▶ WORK TO COMPLETE
Write back every line of the listing exactly, excluding images.

▶ DATA LISTING
.....

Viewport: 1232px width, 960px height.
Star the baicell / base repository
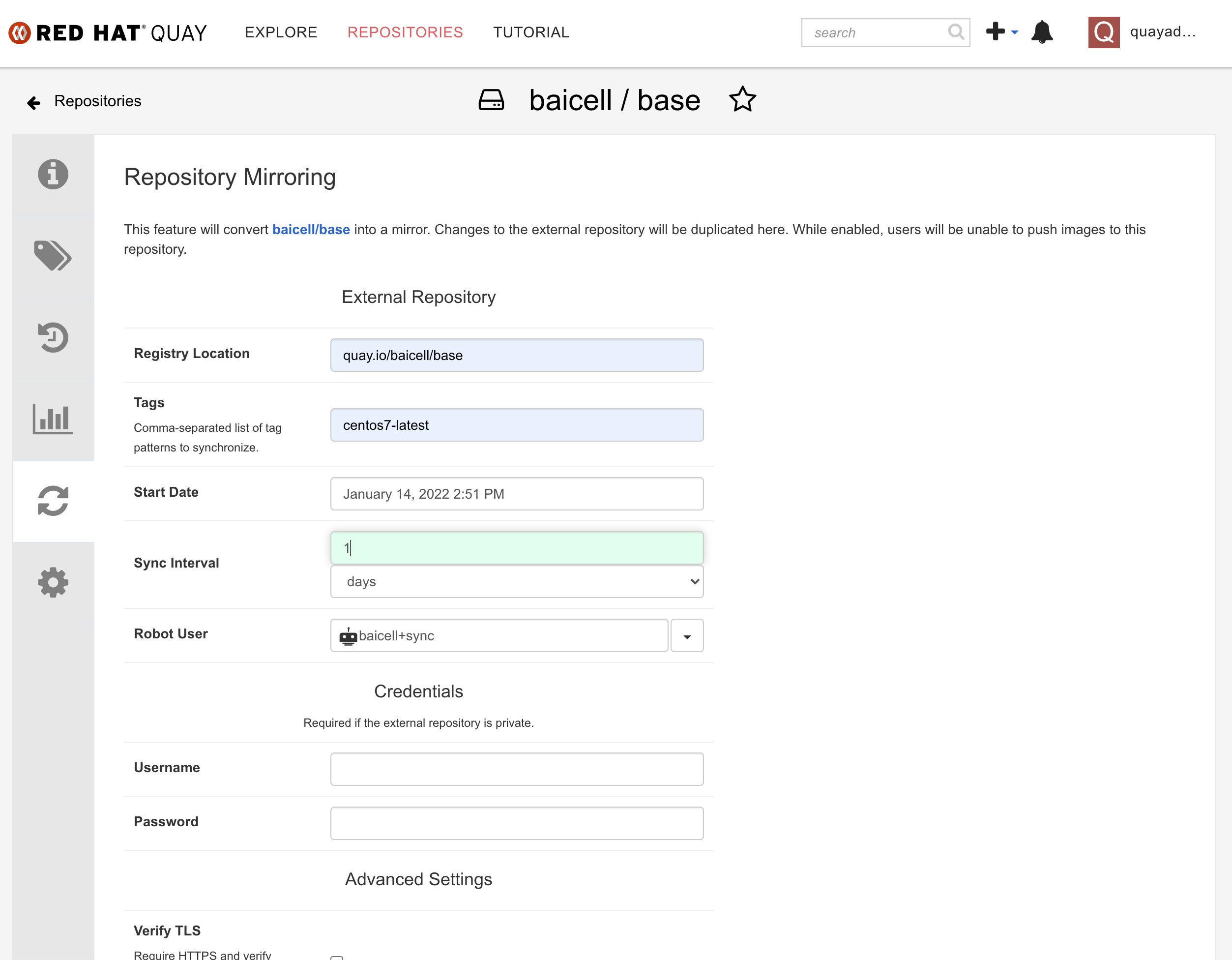(x=742, y=100)
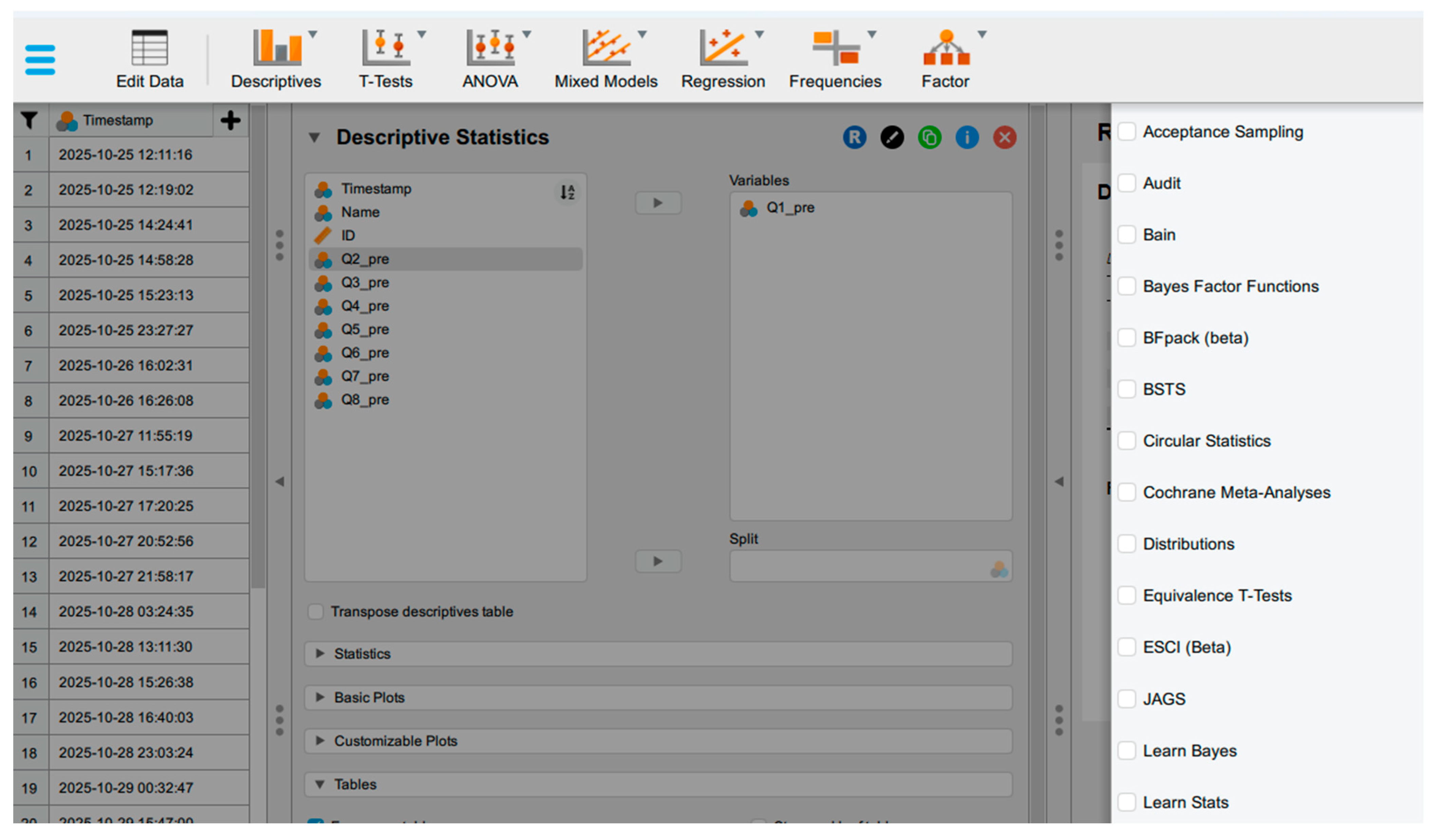Click the Split variable field

pyautogui.click(x=861, y=566)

.....

▶ TASK OUTPUT
Viewport: 1232px width, 960px height.
Star the baicell / base repository
(x=742, y=100)
Click the Split variable field

pyautogui.click(x=861, y=566)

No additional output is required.